Whoever loves money never has enough; whoever loves wealth is never satisfied with their income. This too is meaningless. Ecclesiastes 5:10
“This demand is valuable in various ways. In the first place it diminishes pleasure while increasing desire. The pleasure of novelty is by its very nature more subject than any other to the law of diminishing returns. And continued novelty costs money, so that the desire for it spells avarice or unhappiness or both. And again, the more rapacious this desire, the sooner it must eat up all the innocent sources of pleasure and pass on to those the Enemy forbids. Thus by inflaming the horror of the Same Old Thing we have recently made the Arts, for example, less dangerous to us than perhaps, they have ever been, “low-brow” and “high-brow” artists alike being now daily drawn into fresh, and still fresh, excesses of lasciviousness, unreason, cruelty, and pride. Finally, the desire for novelty is indispensable if we are to produce Fashions or Vogues.”

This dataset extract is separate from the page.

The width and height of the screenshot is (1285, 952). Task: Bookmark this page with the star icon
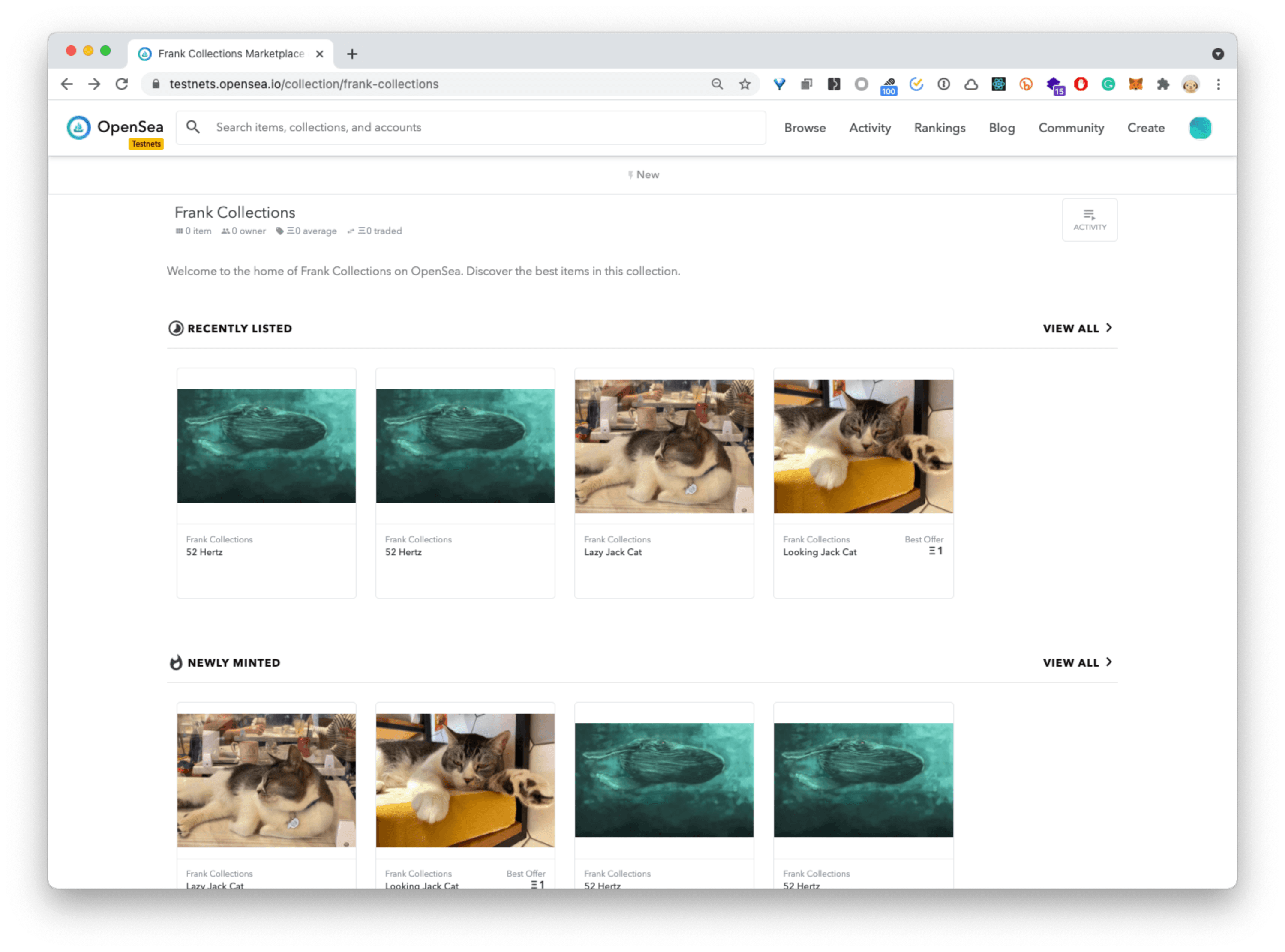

C.S. Lewis in The Screwtape Letters: Letters from a Senior to a Junior Devil (Samizdat University Press) 51.
Don’t misread this. The evil forces, as demonstrated by the words of Screwtape to Wormwood, aim to stir the demand for pleasure and novelty in us so that we don’t enjoy anything.
When we succomb to their ways, in the words of the famous song, we get “no satisfaction” and the evil forces celebrate because it leads to avarice, unhappiness, and sometimes even lasciviousness.
What about you? Don’t let your story include avarice, unhappiness, or lasciviousness. Continued novelty will not only cost you money. It will stifle your joy and your generosity.